### DOCUMENT TEXT
Monday, June 30, 2008

I try to figure out Republicans and lose my grip on reality

I keep hearing this weird rumor that Republicans are fond of small government and, following that belief, are of the opinion that strong-arm federal officials have no place dictating how we manage our personal affairs.

Like whispers in the wind, I hear this small-government schtick whenever God-fearing GOP soldiers lambaste national health care ("Why, you don't want the nasty government making your medical decisions!") or decry the so-called liberal elitists who are apparently using their superior intellectual prowess to control the masses. The same intellectual prowess, I might add, that was gleaned from the halls of the same Ivy league institutions that many Republican politicians once walked. But, as we all know, attending Harvard is only a sign of elitism if you're a Democrat.
######
### DATA FOR REVIEW
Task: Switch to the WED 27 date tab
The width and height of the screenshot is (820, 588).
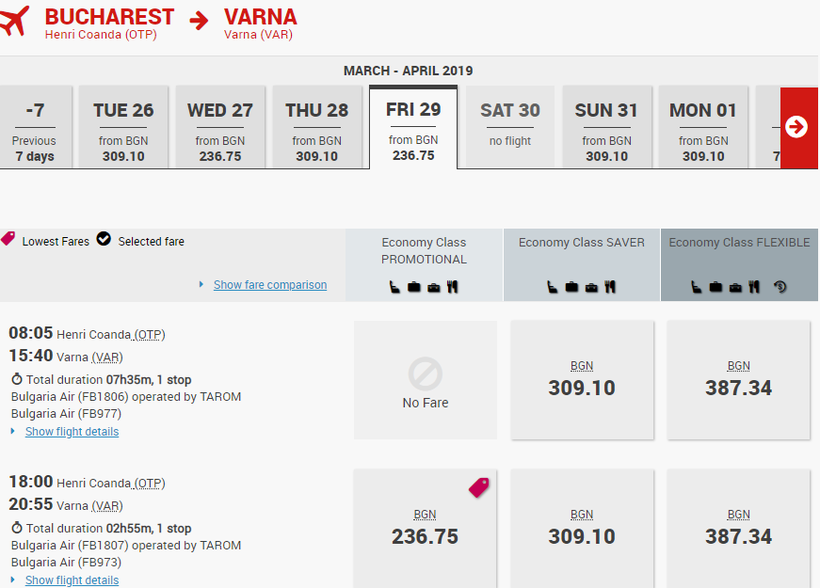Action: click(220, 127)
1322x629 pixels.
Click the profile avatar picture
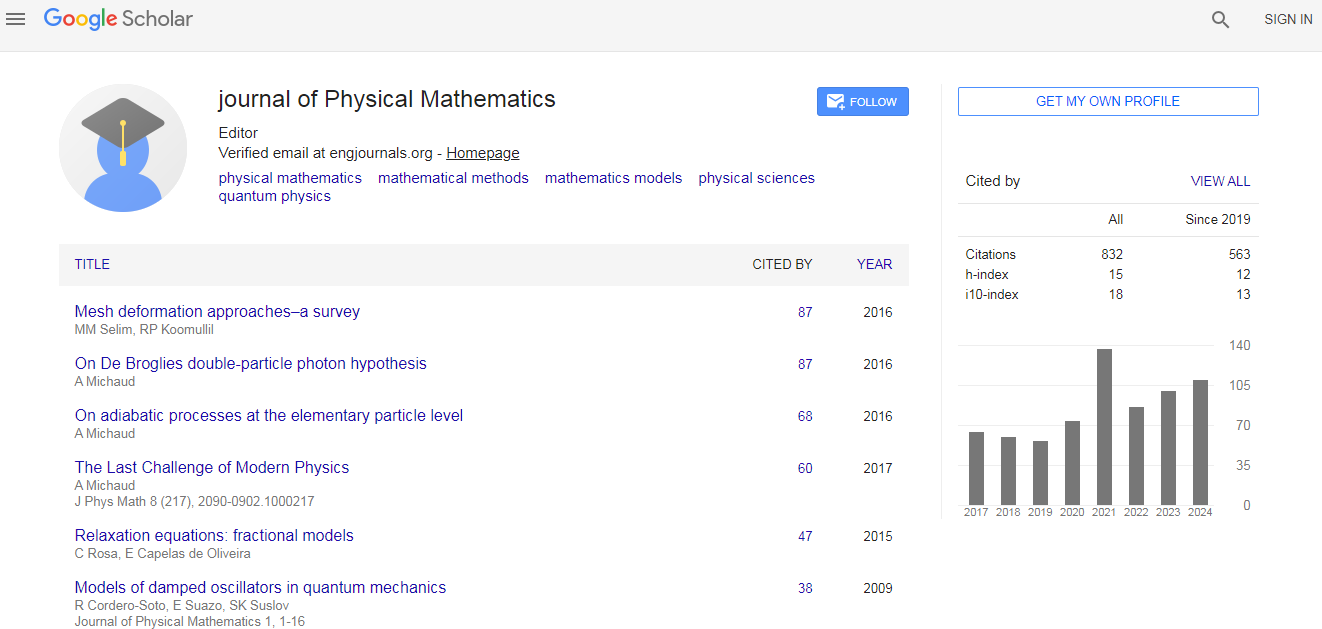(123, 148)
######
## ACTIONS TO TAKE:
• 1. What date appears at the top of the blog post?
• 2. Please list every phrase the blog post uses to refer to members of the Republican party.
The entries have no connection to the blog post.

## ANSWER SET:
• 1. Monday, June 30, 2008

• 2.
- Republicans
- God-fearing GOP soldiers
- Republican politicians